Boston Mayor Thomas Menino made history on Tuesday night. The 66-year-old won an unprecedented fifth term in office. This was his hardest re-election and some were surprised how close challenger City Councilor Michael Flaherty got to unseating him.

In past elections, Menino blew his opponents away by at least 35 percentage points. This time, Menino spent a lot more money and challenger Michael Flaherty still got within swiping distance — Menino won 57 percent to Flaherty's 42 percent. Menino acknowledged that fact Tuesday night in his victory speech.

"The stories may say that we beat our toughest opponent, but we haven't passed the biggest obstacle yet." Menino said. "Complacency is the highest hurdle we face. Let us fend off the temptation to rest on past accomplishments or to walk in familiar paths."

Complacency may not be an option. Menino has a mandate, but there's a parenthesis attached — as in, we support you, but you need to do some work.

"After 16 years, I won't say that he's he's done everything, but he's done a lot," said James Horton. He said Menino has transformed the city for the better, which is why he campaigned for the mayor in his neighborhood of Dorchester.

At Menino's victory party, Horton was excited about the win, and hopeful that the race had focused Menino's attention on improving Boston's public schools.

"I think his constituents have already told him. Let's do some more work with the schools.
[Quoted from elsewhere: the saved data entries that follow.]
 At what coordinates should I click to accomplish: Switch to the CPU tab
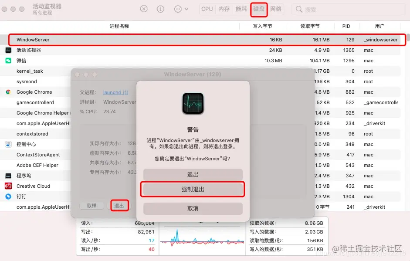tap(207, 9)
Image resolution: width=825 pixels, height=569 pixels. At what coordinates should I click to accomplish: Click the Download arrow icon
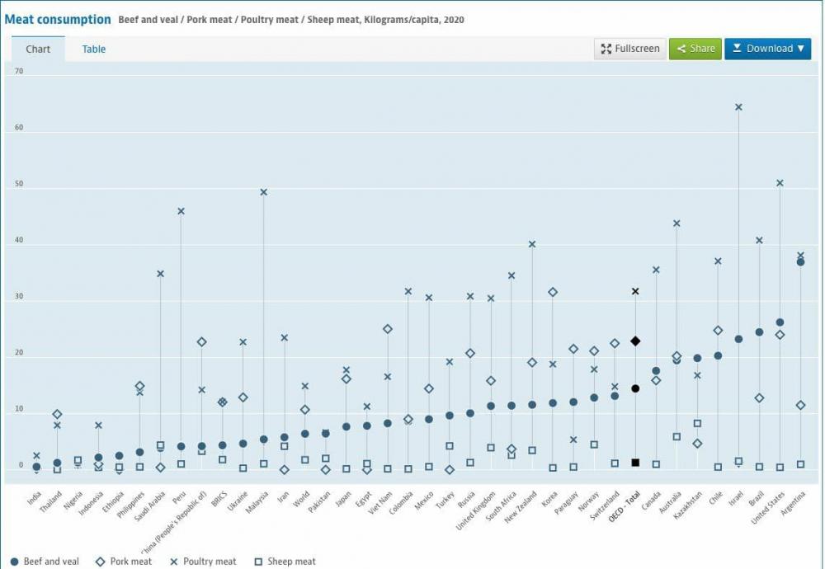(737, 49)
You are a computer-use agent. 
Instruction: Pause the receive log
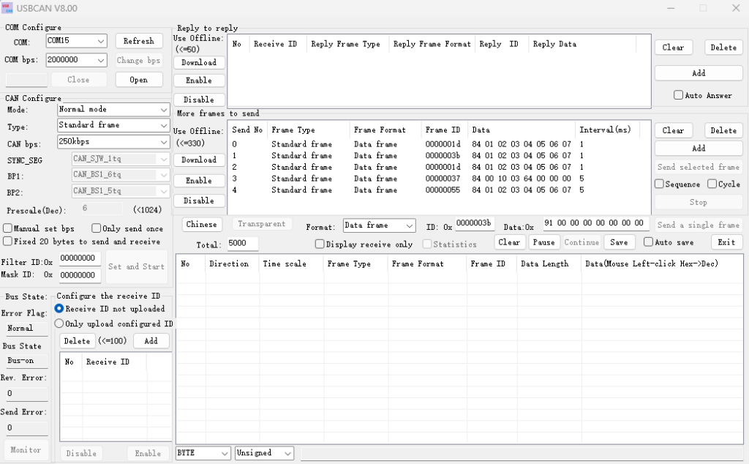coord(543,242)
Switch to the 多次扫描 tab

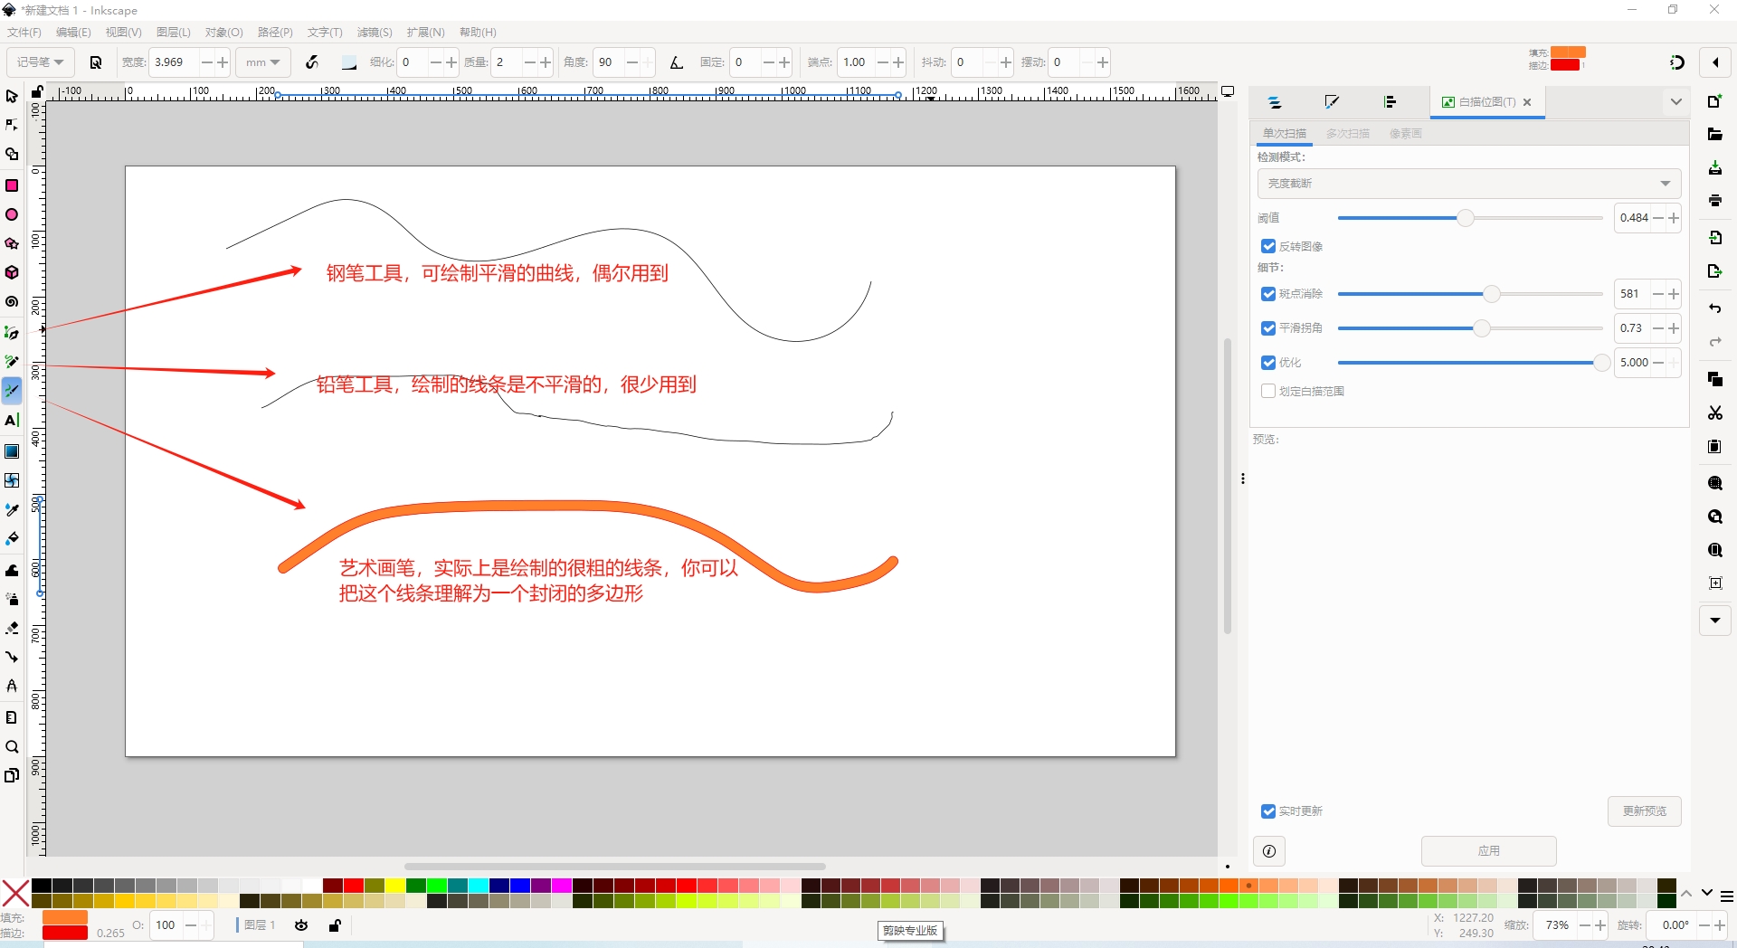[x=1347, y=134]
He knows," Horton said. "It's something that I think personally, probably should have been done. He didn't put as much focus as he should have or could have, but I think now he knows after this election here."

Menino's Victory Speech:
Flaherty's Concession Speech:
Menino's support for schools convinced Jamaica Plain resident Jerry Wheelock to keep him in office. That was despite disappointment with Menino's handling of the Boston Redevelopment Authority and a lack of transparency at City Hall. Wheelock was turned off by allegations that Menino's top aide systematically deleted emails.
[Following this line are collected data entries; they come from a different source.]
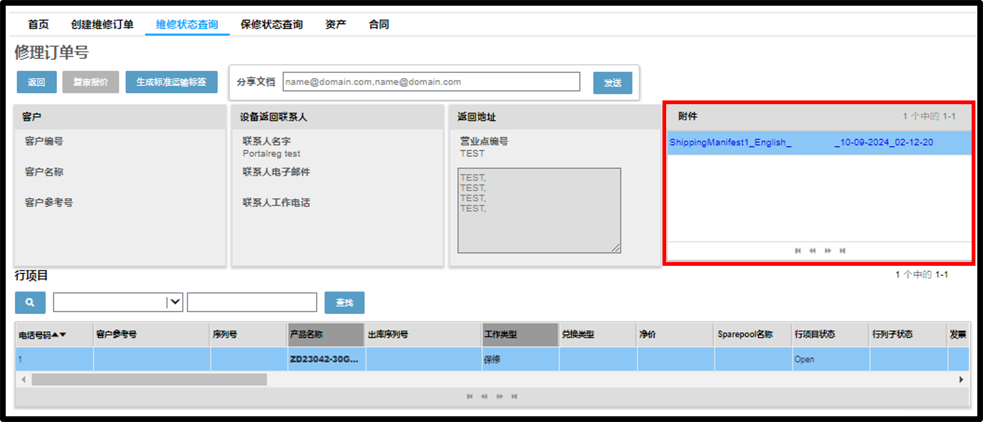Click left arrow of horizontal scrollbar
The height and width of the screenshot is (422, 983).
point(24,380)
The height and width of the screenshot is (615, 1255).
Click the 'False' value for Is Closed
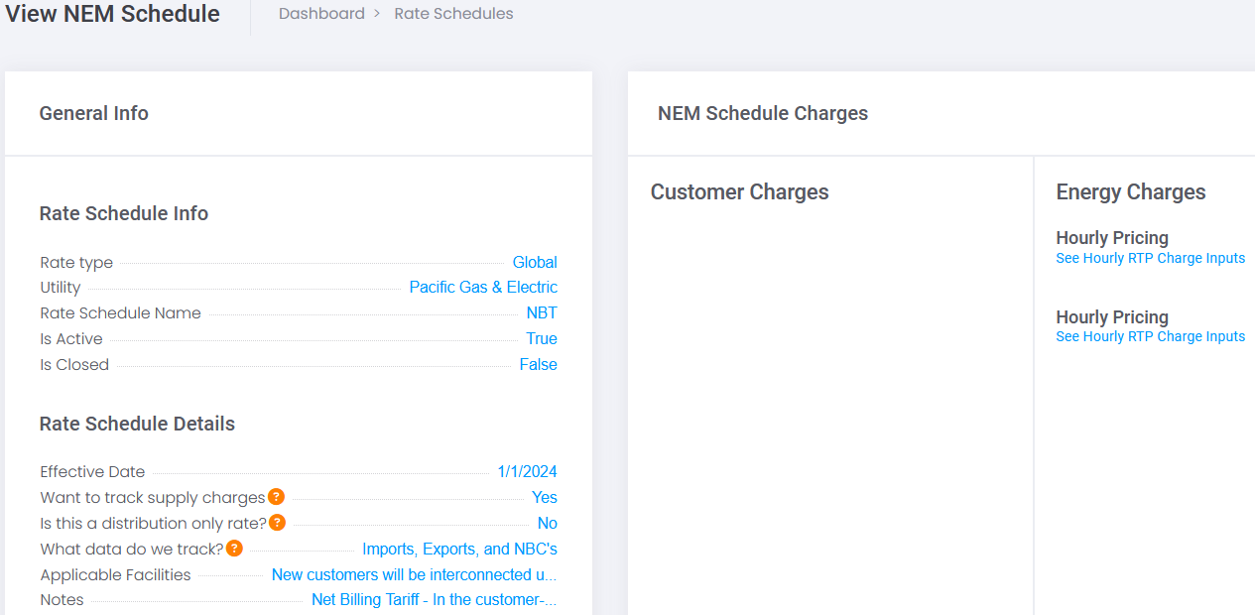(538, 364)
"I think those are flagrant problems that Menino needs to attend to. You don't do that sort of stuff if you're trying to comply with the laws. I think there's some perception that some of these guys may be above the law," Wheelock said.

But in the end, voters like Wheelock and Horton thought Menino was the safer choice. Others cited the economy as a good reason to keep Menino in office, since the city is faring pretty well in the recession, compared with other places.

But a good chunk of the city took another view and supported Michael Flaherty. And the issue of public schools motivated many of them, too.

"I'm a mom with a 2-year-old and I'm looking at schools right now. We're really making that decision of: Do we stay in the city or do we go?" Fenway resident Elizabeth Rogers said. "And that really depends on the quality of the schools, so I was really attracted to the idea of somebody who would be interested in improving the Boston public school system."

Rogers may have the opportunity to vote for Flaherty again. He said he told Menino he would like a rematch in four years.

"I'm also going to continue to keep my eye on the current administration. There are a lot of issues that I raised during the campaign, that I felt extremely passionate about," Flaherty said. "I'll be involved and I'll be there."

And the voters will be there too, making sure Menino doesn't get complacent in this fifth term.

This program aired on November 4, 2009.